* START RECORDS PROVIDED *

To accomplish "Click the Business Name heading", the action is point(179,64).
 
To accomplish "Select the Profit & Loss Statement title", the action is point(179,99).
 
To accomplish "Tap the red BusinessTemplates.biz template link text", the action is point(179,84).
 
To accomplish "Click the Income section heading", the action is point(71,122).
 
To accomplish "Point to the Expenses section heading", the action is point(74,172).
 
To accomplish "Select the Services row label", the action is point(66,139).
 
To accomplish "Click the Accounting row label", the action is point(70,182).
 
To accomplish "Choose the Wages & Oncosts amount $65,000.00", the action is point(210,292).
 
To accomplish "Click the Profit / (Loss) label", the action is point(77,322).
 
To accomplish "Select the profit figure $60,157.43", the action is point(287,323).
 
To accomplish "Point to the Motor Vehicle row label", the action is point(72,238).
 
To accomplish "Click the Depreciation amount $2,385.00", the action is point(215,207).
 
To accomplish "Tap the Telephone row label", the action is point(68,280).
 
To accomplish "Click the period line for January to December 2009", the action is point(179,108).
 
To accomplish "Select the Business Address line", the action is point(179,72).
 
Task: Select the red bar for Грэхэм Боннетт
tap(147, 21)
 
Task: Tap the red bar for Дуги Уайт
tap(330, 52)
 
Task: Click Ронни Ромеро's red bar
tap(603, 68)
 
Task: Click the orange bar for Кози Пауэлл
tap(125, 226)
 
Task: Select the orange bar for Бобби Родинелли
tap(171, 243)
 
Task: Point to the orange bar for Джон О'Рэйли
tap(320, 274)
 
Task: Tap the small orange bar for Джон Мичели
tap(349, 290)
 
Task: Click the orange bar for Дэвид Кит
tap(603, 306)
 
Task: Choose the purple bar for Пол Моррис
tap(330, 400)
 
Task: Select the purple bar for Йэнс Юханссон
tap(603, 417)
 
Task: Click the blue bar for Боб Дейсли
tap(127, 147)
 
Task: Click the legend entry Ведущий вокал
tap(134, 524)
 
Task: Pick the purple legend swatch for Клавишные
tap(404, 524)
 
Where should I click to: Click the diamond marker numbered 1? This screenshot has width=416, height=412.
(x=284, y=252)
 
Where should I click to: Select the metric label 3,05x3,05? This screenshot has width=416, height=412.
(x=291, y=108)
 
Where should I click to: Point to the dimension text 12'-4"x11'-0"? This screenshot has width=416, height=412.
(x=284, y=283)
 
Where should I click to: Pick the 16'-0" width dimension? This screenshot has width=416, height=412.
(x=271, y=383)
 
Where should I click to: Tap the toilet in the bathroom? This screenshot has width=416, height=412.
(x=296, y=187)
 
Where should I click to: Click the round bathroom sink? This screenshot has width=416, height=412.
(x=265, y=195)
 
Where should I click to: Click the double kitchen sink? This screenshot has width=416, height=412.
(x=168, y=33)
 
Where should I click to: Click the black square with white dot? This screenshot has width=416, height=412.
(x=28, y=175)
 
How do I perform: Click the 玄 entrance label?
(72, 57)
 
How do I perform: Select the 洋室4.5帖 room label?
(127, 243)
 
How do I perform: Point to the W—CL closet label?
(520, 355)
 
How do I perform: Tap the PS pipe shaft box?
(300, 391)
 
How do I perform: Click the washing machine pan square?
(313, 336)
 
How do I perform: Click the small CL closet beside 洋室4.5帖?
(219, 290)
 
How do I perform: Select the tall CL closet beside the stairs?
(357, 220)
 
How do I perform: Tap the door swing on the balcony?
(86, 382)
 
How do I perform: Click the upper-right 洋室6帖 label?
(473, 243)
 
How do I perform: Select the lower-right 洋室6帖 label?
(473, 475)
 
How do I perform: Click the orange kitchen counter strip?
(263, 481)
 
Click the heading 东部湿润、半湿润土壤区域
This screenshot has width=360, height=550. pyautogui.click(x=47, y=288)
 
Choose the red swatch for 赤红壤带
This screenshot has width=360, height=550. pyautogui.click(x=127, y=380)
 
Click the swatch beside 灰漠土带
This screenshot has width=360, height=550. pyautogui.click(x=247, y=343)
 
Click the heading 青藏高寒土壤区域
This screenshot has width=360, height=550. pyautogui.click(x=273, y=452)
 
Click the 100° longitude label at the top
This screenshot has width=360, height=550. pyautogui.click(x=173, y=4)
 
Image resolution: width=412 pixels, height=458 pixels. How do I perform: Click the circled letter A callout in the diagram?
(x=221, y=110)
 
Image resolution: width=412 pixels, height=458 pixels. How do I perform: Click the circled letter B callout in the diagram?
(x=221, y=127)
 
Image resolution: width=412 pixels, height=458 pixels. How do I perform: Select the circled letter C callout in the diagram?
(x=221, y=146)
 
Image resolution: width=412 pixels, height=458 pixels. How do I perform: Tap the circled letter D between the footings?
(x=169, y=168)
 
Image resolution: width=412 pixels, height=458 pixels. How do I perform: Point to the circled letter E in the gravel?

* END RECORDS PROVIDED *

■ **WHAT YOU ARE ASKED TO DO**
Reproduce every line of the data above without changing anything.

■ **FULL SOLUTION**
To accomplish "Click the Business Name heading", the action is point(179,64).
 
To accomplish "Select the Profit & Loss Statement title", the action is point(179,99).
 
To accomplish "Tap the red BusinessTemplates.biz template link text", the action is point(179,84).
 
To accomplish "Click the Income section heading", the action is point(71,122).
 
To accomplish "Point to the Expenses section heading", the action is point(74,172).
 
To accomplish "Select the Services row label", the action is point(66,139).
 
To accomplish "Click the Accounting row label", the action is point(70,182).
 
To accomplish "Choose the Wages & Oncosts amount $65,000.00", the action is point(210,292).
 
To accomplish "Click the Profit / (Loss) label", the action is point(77,322).
 
To accomplish "Select the profit figure $60,157.43", the action is point(287,323).
 
To accomplish "Point to the Motor Vehicle row label", the action is point(72,238).
 
To accomplish "Click the Depreciation amount $2,385.00", the action is point(215,207).
 
To accomplish "Tap the Telephone row label", the action is point(68,280).
 
To accomplish "Click the period line for January to December 2009", the action is point(179,108).
 
To accomplish "Select the Business Address line", the action is point(179,72).
 
Task: Select the red bar for Грэхэм Боннетт
tap(147, 21)
 
Task: Tap the red bar for Дуги Уайт
tap(330, 52)
 
Task: Click Ронни Ромеро's red bar
tap(603, 68)
 
Task: Click the orange bar for Кози Пауэлл
tap(125, 226)
 
Task: Select the orange bar for Бобби Родинелли
tap(171, 243)
 
Task: Point to the orange bar for Джон О'Рэйли
tap(320, 274)
 
Task: Tap the small orange bar for Джон Мичели
tap(349, 290)
 
Task: Click the orange bar for Дэвид Кит
tap(603, 306)
 
Task: Choose the purple bar for Пол Моррис
tap(330, 400)
 
Task: Select the purple bar for Йэнс Юханссон
tap(603, 417)
 
Task: Click the blue bar for Боб Дейсли
tap(127, 147)
 
Task: Click the legend entry Ведущий вокал
tap(134, 524)
 
Task: Pick the purple legend swatch for Клавишные
tap(404, 524)
 
Where should I click to: Click the diamond marker numbered 1? This screenshot has width=416, height=412.
(x=284, y=252)
 
Where should I click to: Select the metric label 3,05x3,05? This screenshot has width=416, height=412.
(x=291, y=108)
 
Where should I click to: Point to the dimension text 12'-4"x11'-0"? This screenshot has width=416, height=412.
(x=284, y=283)
 
Where should I click to: Pick the 16'-0" width dimension? This screenshot has width=416, height=412.
(x=271, y=383)
 
Where should I click to: Tap the toilet in the bathroom? This screenshot has width=416, height=412.
(x=296, y=187)
 
Where should I click to: Click the round bathroom sink? This screenshot has width=416, height=412.
(x=265, y=195)
 
Where should I click to: Click the double kitchen sink? This screenshot has width=416, height=412.
(x=168, y=33)
 
Where should I click to: Click the black square with white dot? This screenshot has width=416, height=412.
(x=28, y=175)
 
How do I perform: Click the 玄 entrance label?
(72, 57)
 
How do I perform: Select the 洋室4.5帖 room label?
(127, 243)
 
How do I perform: Point to the W—CL closet label?
(520, 355)
 
How do I perform: Tap the PS pipe shaft box?
(300, 391)
 
How do I perform: Click the washing machine pan square?
(313, 336)
 
How do I perform: Click the small CL closet beside 洋室4.5帖?
(219, 290)
 
How do I perform: Select the tall CL closet beside the stairs?
(357, 220)
 
How do I perform: Tap the door swing on the balcony?
(86, 382)
 
How do I perform: Click the upper-right 洋室6帖 label?
(473, 243)
 
How do I perform: Select the lower-right 洋室6帖 label?
(473, 475)
 
How do I perform: Click the orange kitchen counter strip?
(263, 481)
 
Click the heading 东部湿润、半湿润土壤区域
This screenshot has width=360, height=550. pyautogui.click(x=47, y=288)
 
Choose the red swatch for 赤红壤带
This screenshot has width=360, height=550. pyautogui.click(x=127, y=380)
 
Click the swatch beside 灰漠土带
This screenshot has width=360, height=550. pyautogui.click(x=247, y=343)
 
Click the heading 青藏高寒土壤区域
This screenshot has width=360, height=550. pyautogui.click(x=273, y=452)
 
Click the 100° longitude label at the top
This screenshot has width=360, height=550. pyautogui.click(x=173, y=4)
 
Image resolution: width=412 pixels, height=458 pixels. How do I perform: Click the circled letter A callout in the diagram?
(x=221, y=110)
 
Image resolution: width=412 pixels, height=458 pixels. How do I perform: Click the circled letter B callout in the diagram?
(x=221, y=127)
 
Image resolution: width=412 pixels, height=458 pixels. How do I perform: Select the circled letter C callout in the diagram?
(x=221, y=146)
 
Image resolution: width=412 pixels, height=458 pixels. How do I perform: Tap the circled letter D between the footings?
(x=169, y=168)
 
Image resolution: width=412 pixels, height=458 pixels. How do I perform: Point to the circled letter E in the gravel?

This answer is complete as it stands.